Sanksi Adat: Menjaga Alam dengan Tegas
Dalam aturan adat yang dijaga ketat oleh MAA (Majelis Adat Aceh) dan imum, siapapun yang melanggar aturan adat akan dikenakan sanksi berat. Sebagai contoh, jika seseorang mencuri hasil hutan atau melakukan perusakan seperti menebang pohon atau mengambil rotan tanpa izin, maka mereka harus menyerahkan seluruh hasil curiannya dan dikenakan denda antara Rp320.000 hingga Rp3.200.000.
Sanksi serupa juga diberlakukan bagi pelaku penangkapan ikan ilegal menggunakan cara-cara destruktif seperti pengeboman, peracunan, atau penyetruman. Sungai Lawe Alas, saluran-saluran irigasi, hingga lubuk larangan yang dikelola secara adat menjadi wilayah-wilayah yang harus dijaga. Jika seseorang melakukan pelanggaran, ikan hasil tangkapannya harus dikembalikan dan denda diberlakukan sesuai tingkat kesalahan.
Tak berhenti di situ, aturan adat juga melarang keras perburuan satwa liar tanpa izin. Satwa yang diburu secara ilegal, jika masih hidup, harus dikembalikan ke habitatnya. Jika mati, maka harus diserahkan kepada MAA untuk diproses lebih lanjut. Seperti pelanggaran lainnya, denda adat diberlakukan untuk setiap pelanggar.
Kearifan Lokal dalam Perspektif Modern
Apa yang dilakukan oleh masyarakat Suku Alas ini mencerminkan kearifan lokal yang patut dicontoh di era sekarang.

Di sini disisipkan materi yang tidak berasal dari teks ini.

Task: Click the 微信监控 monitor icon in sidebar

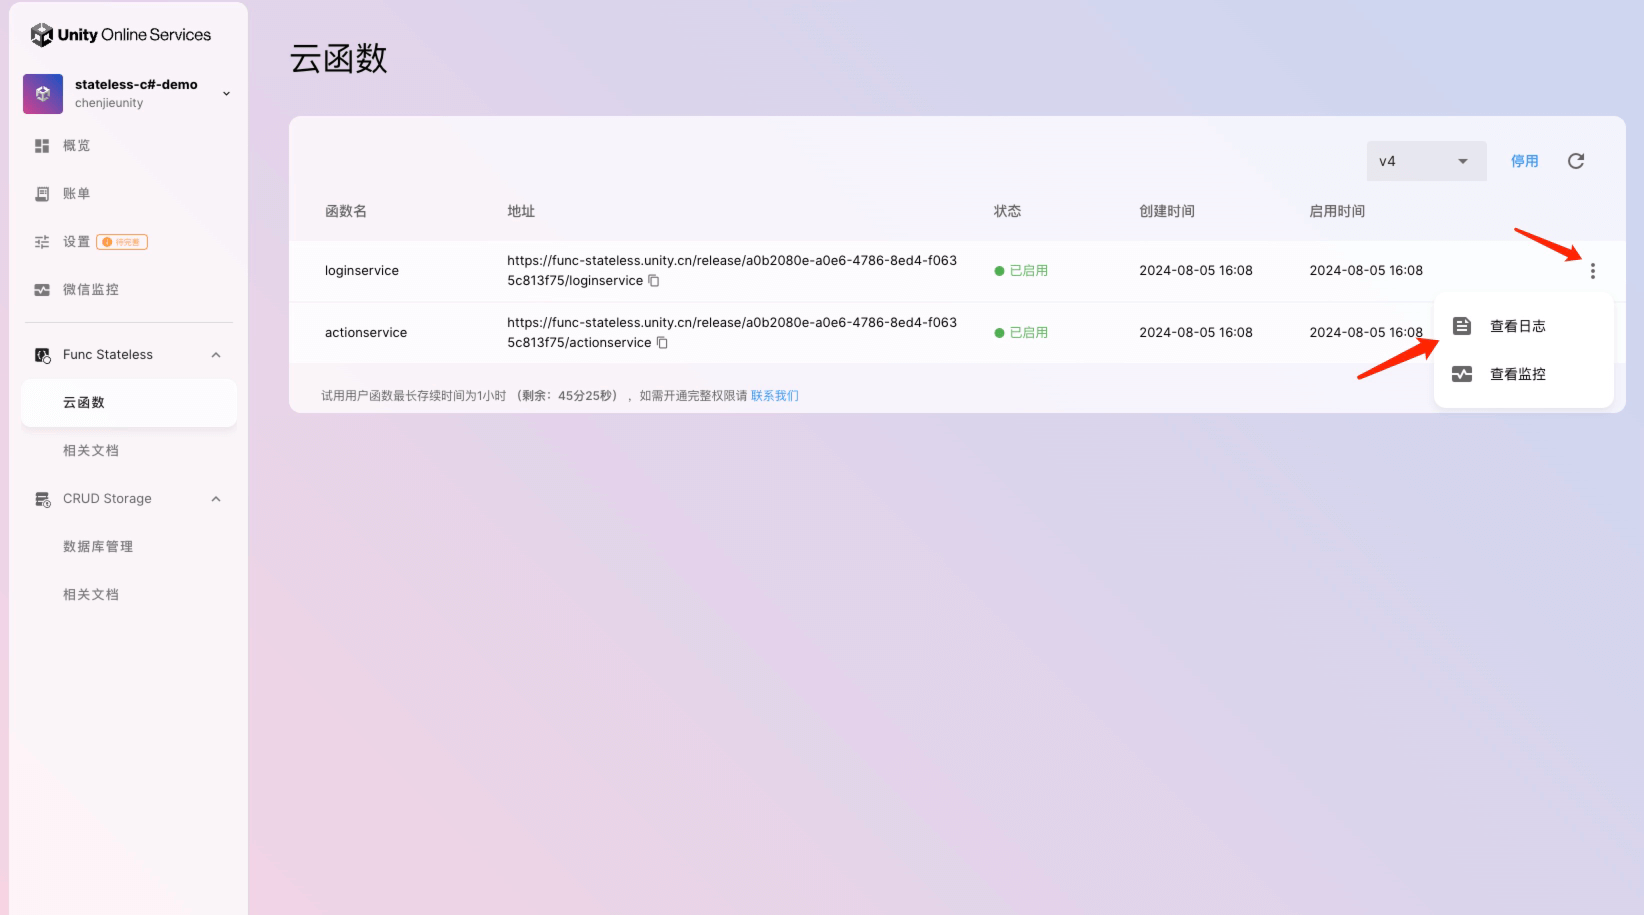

Hukum adat mereka, meskipun tidak tertulis dalam konstitusi negara, memiliki kekuatan yang sangat besar dalam menjaga keseimbangan ekosistem. Ini menunjukkan bahwa hukum adat memiliki peran penting dalam mendukung upaya konservasi yang berbasis pada masyarakat.
Di banyak daerah, konsep community-based conservation atau konservasi berbasis masyarakat mulai diakui sebagai salah satu pendekatan paling efektif dalam menjaga sumber daya alam. Hal ini bukan tanpa alasan. Masyarakat lokal seringkali memiliki pengetahuan mendalam mengenai lingkungannya, dan mereka lebih peka terhadap tanda-tanda kerusakan ekosistem.
Dalam konteks global, aturan adat seperti yang diterapkan oleh Suku Alas sangat relevan dengan upaya dunia dalam mengatasi perubahan iklim dan krisis lingkungan. Pelestarian hutan, sungai, dan satwa liar bukan hanya soal menjaga keanekaragaman hayati, tetapi juga tentang melindungi sumber daya penting yang menopang kehidupan manusia.
Pentingnya Memperkuat Hukum Adat
Seiring dengan perkembangan zaman, tak bisa dipungkiri bahwa banyak hukum adat mulai tergerus oleh modernitas. Masyarakat adat seringkali berada di persimpangan antara menjaga tradisi mereka atau mengikuti arus perubahan yang cepat. Oleh karena itu, perlu ada upaya untuk memperkuat dan mengakui peran hukum adat dalam sistem hukum nasional.
Indonesia, sebagai negara yang kaya akan keragaman budaya dan ekosistem, seharusnya melihat hukum adat sebagai aset. Pemerintah dapat bekerja sama dengan masyarakat adat untuk mengembangkan kebijakan yang mendukung pelestarian lingkungan berbasis adat, sehingga hukum adat bisa tetap relevan dan berdaya guna di era modern.
Aturan adat yang dimiliki oleh Suku Alas di Aceh Tenggara adalah contoh nyata bagaimana masyarakat lokal bisa menjaga sumber daya alam dengan kearifan yang telah diwariskan turun-temurun. Hutan, sungai, dan satwa liar bukan hanya bagian dari ekosistem, tetapi juga bagian dari identitas dan kehidupan masyarakat.
Hukum adat yang berlaku di Tanah Alas bukan hanya soal sanksi, tetapi juga cara untuk memastikan bahwa hubungan harmonis antara manusia dan alam tetap terjaga. Ini adalah pelajaran penting yang bisa diambil oleh masyarakat modern dalam upaya menyelamatkan bumi dari kerusakan lingkungan yang semakin parah. Pelestarian lingkungan melalui pendekatan berbasis adat adalah langkah menuju masa depan yang lebih berkelanjutan, di mana alam dan manusia dapat hidup berdampingan dalam harmoni.